Team news for October 2017

  • Making progress at Hole in the Wall

    07:37 31 October 2017
    By Ade Mills, Leo Walmsley , Pete Entwistle

    Just a quick post with a few before and after shots of the path repairs at Hole in the Wall in Ullswater. We've been working on the path for around six months now so it's still very early days for the development of vegetation in the landscaped areas but it gives a good indication on how things are taking shape.

    The following two photos are of the lowest section of path, that we completed first, so it's had the longest time to "green-up".

     Lower Section (before)

    Lower section (after)

    As we progress higher up the hill the work has been more recently completed so this is reflected in the development of the grass.You can see in the following two photos how we wind the path through the eroded area, this reduces the gradient and also helps the path appear more natural, much like the difference between a canal and a meandering river.

     Middle section (before)

     Middle section (after)

    The final pair of photographs show a section of path towards the top. We've completed more work above it but the grass seed has only just started germinating.

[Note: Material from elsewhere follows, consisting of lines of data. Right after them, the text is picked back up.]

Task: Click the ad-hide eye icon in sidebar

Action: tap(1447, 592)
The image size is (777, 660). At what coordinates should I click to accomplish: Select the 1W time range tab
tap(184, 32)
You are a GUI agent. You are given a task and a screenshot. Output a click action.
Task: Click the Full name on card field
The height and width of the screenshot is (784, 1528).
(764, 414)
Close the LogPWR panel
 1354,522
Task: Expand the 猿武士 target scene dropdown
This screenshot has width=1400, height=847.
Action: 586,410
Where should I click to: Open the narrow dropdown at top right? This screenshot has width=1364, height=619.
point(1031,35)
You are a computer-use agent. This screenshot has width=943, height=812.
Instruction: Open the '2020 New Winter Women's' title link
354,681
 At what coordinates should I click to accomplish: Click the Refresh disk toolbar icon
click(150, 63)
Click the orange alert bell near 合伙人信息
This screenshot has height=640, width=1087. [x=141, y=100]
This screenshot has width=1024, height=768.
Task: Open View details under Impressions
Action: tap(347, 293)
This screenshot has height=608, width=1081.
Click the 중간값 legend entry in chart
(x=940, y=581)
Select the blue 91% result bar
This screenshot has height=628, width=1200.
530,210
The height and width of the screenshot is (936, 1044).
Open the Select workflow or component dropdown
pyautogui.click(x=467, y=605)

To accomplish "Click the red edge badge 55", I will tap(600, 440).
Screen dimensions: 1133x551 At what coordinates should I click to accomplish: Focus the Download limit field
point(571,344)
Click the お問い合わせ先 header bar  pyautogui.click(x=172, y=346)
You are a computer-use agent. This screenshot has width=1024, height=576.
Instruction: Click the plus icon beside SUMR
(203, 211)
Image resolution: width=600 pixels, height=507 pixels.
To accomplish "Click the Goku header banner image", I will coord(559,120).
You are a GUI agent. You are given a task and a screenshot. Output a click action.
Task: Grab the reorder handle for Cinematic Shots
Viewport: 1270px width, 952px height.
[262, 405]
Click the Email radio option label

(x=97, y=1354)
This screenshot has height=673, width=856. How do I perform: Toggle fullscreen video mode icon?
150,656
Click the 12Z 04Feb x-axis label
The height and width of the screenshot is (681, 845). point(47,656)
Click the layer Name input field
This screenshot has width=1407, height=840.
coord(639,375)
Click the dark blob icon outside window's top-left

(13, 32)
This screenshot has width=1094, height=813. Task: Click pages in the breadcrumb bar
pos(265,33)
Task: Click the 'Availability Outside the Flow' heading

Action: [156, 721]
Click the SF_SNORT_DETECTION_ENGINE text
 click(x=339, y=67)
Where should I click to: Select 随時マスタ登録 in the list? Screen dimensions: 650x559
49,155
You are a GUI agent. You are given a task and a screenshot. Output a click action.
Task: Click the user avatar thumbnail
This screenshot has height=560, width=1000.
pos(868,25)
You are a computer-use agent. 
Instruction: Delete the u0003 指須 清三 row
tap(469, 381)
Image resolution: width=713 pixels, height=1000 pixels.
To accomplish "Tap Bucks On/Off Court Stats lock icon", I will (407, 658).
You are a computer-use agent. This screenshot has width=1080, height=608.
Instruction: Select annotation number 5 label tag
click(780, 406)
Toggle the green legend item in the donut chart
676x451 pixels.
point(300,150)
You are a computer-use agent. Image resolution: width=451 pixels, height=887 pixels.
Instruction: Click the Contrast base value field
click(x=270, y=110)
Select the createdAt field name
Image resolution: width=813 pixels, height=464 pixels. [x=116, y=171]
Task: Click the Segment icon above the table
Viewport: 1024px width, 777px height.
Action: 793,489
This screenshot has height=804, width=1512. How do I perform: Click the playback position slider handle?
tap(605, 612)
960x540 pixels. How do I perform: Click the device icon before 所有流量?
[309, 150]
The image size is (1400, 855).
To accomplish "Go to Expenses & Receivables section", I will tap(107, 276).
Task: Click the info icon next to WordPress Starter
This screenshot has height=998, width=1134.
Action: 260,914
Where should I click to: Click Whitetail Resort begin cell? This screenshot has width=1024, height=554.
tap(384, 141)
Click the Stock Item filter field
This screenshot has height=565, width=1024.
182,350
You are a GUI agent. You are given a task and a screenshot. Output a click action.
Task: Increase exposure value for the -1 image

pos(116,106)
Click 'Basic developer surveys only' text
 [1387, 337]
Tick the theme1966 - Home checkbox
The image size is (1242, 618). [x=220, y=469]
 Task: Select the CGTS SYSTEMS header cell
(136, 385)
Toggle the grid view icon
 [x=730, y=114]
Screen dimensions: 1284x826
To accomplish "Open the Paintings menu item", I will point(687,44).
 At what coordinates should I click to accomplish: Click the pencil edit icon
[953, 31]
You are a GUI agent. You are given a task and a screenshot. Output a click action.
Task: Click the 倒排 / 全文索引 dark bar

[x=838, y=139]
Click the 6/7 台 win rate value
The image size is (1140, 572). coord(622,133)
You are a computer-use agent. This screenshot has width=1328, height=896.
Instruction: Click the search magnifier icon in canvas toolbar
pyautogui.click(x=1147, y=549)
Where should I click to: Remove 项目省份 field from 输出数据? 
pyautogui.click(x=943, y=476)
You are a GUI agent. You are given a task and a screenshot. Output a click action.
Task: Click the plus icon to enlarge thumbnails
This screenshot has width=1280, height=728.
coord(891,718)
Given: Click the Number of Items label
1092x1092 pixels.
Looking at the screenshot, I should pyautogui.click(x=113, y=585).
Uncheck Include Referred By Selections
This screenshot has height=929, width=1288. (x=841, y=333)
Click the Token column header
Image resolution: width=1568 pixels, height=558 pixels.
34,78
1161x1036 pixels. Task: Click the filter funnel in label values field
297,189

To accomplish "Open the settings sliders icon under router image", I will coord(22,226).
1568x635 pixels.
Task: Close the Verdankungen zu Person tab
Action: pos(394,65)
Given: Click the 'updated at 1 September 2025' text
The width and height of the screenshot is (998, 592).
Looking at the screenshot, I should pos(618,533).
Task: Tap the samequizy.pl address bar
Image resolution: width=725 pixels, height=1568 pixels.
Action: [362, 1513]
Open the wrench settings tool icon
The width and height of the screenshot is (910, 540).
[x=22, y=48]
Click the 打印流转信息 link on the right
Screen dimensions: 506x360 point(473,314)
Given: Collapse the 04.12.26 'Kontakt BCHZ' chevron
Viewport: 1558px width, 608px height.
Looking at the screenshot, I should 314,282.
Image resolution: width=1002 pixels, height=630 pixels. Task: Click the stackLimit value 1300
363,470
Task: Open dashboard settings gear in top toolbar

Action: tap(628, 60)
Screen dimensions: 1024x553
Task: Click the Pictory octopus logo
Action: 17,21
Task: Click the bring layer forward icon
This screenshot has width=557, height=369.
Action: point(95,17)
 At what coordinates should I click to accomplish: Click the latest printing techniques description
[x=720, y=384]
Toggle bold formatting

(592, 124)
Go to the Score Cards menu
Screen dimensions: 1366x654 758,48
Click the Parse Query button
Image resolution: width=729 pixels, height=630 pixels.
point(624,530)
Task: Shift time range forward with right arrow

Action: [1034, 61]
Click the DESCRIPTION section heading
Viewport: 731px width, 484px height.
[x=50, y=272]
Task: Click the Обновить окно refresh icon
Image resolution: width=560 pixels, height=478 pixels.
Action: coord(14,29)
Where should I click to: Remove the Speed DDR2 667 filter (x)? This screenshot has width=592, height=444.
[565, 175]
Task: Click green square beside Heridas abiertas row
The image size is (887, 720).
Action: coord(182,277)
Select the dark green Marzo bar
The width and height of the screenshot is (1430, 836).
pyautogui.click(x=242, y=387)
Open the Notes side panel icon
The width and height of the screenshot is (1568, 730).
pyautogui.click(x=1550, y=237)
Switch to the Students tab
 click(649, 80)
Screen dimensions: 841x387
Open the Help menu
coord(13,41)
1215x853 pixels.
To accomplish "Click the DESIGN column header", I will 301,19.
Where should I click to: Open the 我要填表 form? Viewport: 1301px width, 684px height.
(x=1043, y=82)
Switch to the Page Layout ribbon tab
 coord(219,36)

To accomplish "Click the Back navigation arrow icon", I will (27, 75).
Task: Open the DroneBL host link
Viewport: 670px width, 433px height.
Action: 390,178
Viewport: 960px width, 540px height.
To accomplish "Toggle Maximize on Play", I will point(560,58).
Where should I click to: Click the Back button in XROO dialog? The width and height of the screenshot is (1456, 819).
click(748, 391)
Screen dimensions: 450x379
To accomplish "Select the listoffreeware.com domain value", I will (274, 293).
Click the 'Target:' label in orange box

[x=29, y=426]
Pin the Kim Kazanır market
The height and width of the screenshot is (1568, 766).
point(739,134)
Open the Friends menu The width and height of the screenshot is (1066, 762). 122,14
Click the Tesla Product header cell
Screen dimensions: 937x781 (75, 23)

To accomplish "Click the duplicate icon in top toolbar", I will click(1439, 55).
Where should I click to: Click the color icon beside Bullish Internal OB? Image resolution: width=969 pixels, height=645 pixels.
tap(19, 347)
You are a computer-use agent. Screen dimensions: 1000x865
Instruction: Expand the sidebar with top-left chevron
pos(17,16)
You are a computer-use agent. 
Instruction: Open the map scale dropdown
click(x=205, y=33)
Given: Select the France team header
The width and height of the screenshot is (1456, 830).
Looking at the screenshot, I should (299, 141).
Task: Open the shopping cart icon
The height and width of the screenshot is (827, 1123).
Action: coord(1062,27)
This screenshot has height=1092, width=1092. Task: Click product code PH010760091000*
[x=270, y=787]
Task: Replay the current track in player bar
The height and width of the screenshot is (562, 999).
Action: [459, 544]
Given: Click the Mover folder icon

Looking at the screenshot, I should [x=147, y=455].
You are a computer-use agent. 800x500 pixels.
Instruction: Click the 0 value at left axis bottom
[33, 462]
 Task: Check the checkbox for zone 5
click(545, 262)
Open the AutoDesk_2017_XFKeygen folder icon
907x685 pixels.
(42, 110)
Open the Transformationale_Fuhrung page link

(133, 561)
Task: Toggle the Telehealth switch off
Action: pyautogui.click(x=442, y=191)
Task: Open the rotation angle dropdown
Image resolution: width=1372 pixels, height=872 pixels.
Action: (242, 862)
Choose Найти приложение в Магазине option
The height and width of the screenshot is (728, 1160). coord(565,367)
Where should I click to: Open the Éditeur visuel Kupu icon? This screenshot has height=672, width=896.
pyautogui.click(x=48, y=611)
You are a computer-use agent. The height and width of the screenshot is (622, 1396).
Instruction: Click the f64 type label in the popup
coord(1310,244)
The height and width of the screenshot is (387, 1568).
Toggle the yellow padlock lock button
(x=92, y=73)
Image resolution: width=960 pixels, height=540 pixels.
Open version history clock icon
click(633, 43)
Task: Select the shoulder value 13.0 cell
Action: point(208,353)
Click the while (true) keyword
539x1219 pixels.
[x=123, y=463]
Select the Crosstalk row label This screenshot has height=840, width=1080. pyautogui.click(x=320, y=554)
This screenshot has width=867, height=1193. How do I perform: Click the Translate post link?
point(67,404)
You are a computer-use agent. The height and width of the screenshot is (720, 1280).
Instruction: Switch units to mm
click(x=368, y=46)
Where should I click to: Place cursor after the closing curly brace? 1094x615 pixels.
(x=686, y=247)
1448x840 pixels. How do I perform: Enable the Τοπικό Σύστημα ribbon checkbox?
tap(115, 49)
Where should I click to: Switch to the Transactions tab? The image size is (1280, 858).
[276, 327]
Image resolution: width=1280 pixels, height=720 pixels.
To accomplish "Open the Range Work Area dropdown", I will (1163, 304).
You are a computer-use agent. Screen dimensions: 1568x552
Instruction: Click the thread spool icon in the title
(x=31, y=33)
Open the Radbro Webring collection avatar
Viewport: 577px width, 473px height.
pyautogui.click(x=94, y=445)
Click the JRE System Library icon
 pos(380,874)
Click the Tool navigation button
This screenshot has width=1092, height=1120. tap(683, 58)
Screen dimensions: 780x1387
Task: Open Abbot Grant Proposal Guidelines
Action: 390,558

      Upper section (before)

      Upper section (after)

    We'll be back working on the path next year so we'll put more grass seed down on any bare areas and, if required, revisit the path in future years to put extra seed down. We'll then let nature do it's thing and allow any wild seeds from the surrounding vegetation take hold and eventually we'll be left with a much narrowed and sustainable footpath winding it's way through the heather and bilberry up to the Hole in the Wall.
  • 'Til the cows come home.

    15:30 15 October 2017
    By Ben Knipe, Dave Almond, Dave Jackson, James Archer, Neil Winder, Roland Wicksteed

    The National Trust Scout Beck herd of the rare Albion breed were brought in today, Sunday 15th, from their grazing land to High Lickbarrow Farm. From here they were transported to their Winter quarters. Along with the cows there were 17 calves born earlier this year in May.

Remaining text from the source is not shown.